Fig. 3. Stimulated neural activity and ongoing clinically relevant neural dynamics can be recorded acutely using the short 64-channel µSEEG electrode.

a Direct electrical stimulation of the spinal cord during acute short µSEEG recording from the pig cortex. Gray bar indicates significantly different between current steps, Wilcoxon rank-sum test. b Voltage responses along the electrode depth with more responses significantly different to baseline (0.5 s before stimulation) occurring more with higher current levels (green dots, Wilcoxon rank-sum test). c Top: two-dimensional heat map of the largest voltage deflection from baseline per channel and per current step (left) and the maximum peak in beta (15–30 Hz) power oscillations (right). Bottom: time to peak voltage (left) and peak beta band power (right) after stimulation per channel and current step.
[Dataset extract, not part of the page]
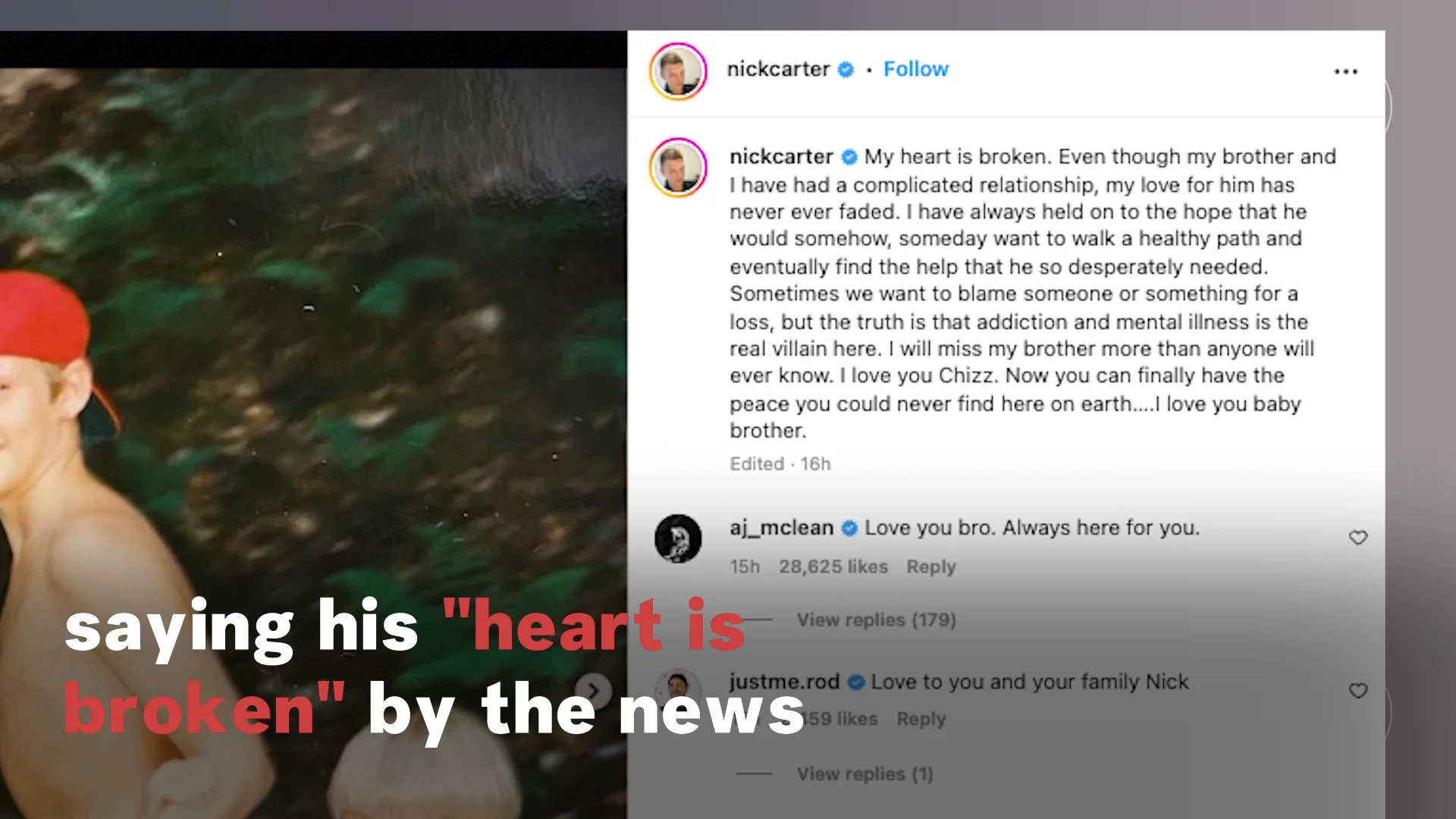Click the verified badge beside header nickcarter

pos(846,70)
Gray dotted line indicating 0.5 s after stimulation. d Acute implant of the short µSEEG electrode into V4 in an anesthetized NHP and ongoing evidence of burst suppression. e–g Acute implantation of short μSEEG electrodes into left anterior temporal lobe middle temporal gyrus (highlighted in blue) to be resected in the course of clinical treatment in two participants, HS1 and HS2 with a photograph of the implant, a three-dimensional reconstruction of each participants’ brain and the relative location of the μSEEG electrode (yellow dot) with a zoomed in inset view of the 64 channels as implanted. e Spontaneous ongoing activity with burst suppression along the electrode depth. f Auditory responses to low and high tones presented at random in sequence with varying jitter times while recording activity in the lateral temporal lobe. Green dots indicating p < 0.02 significant difference between low and high tones, Wilcoxon rank-sum test. g Differences in the responses varied across the depth of the electrode. Z-scored voltage responses at multiple channels at different depths averaged across trials. Green dots indicating p < 0.02 significant difference between low and high tones, Wilcoxon rank-sum test. For (a) and (b), a.u. arbitrary units in z-scored voltage for the LFP and normalized High Gamma Power (HGP).

Fig. 4. Single-unit activity could be recorded using long µSEEG electrodes.
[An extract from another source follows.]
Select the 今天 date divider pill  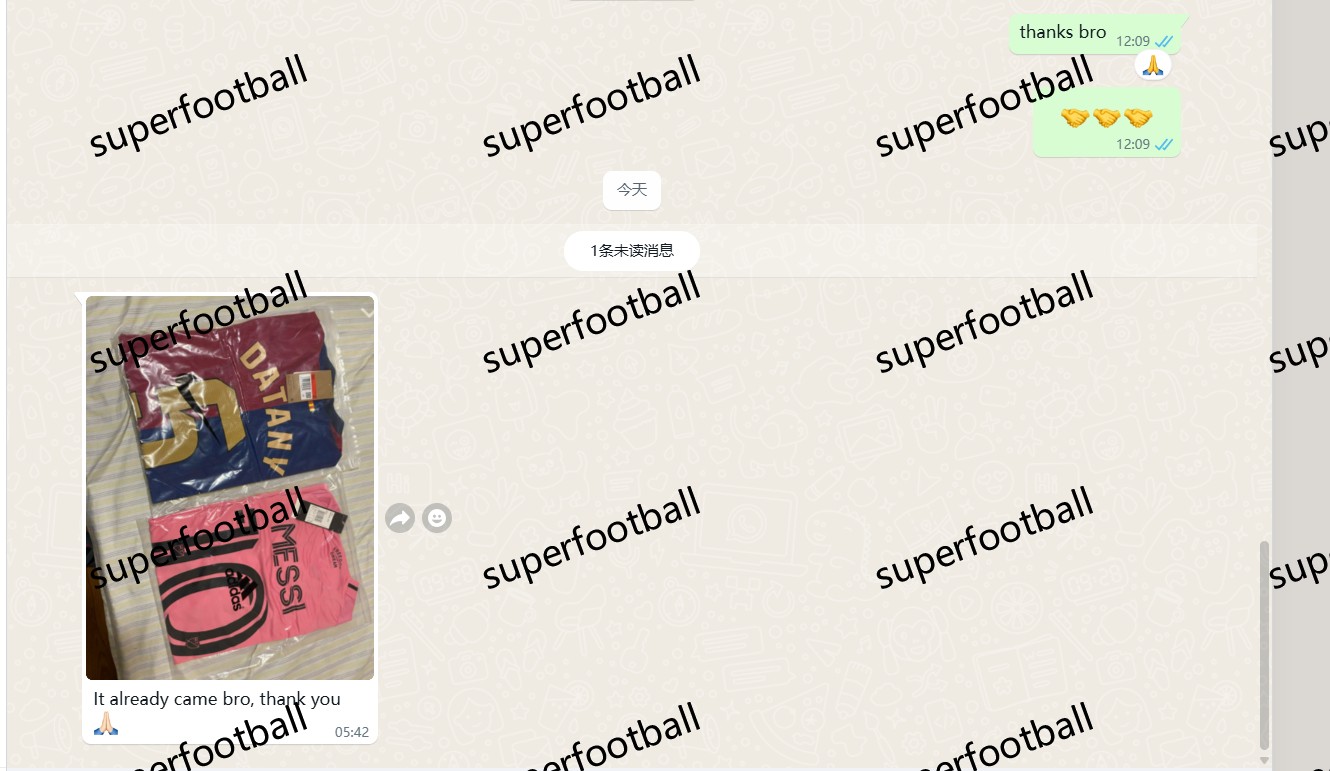click(x=632, y=190)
a Three-dimensional reconstruction of the locations of the long µSEEG inserted at multiple depths into the parietal lobe, temporal lobe, and deeper into the tissue, with a zoomed-in view of the microelectrodes in the long µSEEG^,. b MRI with the overlaid CT (chambers above) and the three putative long µSEEG depths in the brain. c Example recording from the second depth to show single-unit spiking activity (filtered to between 300 and 6000 Hz). d, e Example single units recorded at electrode depth 1 (d) and depth 2 (e) showing overlaid waveforms and the autocorrelation of the spike times. f Single-unit activity was not observed at depth 3 which seemed to be in white matter, but possible MUA was recorded at depth 3. g Numbers of detected single units and MUA clusters. h Location-detected clusters relative to the mean spike rates for the different depths. Each dot is a cluster (which can represent single units or MUA). i Spike waveform measures of single units and MUA waveforms showing separation of events detected at depths 1 and 2 versus 3.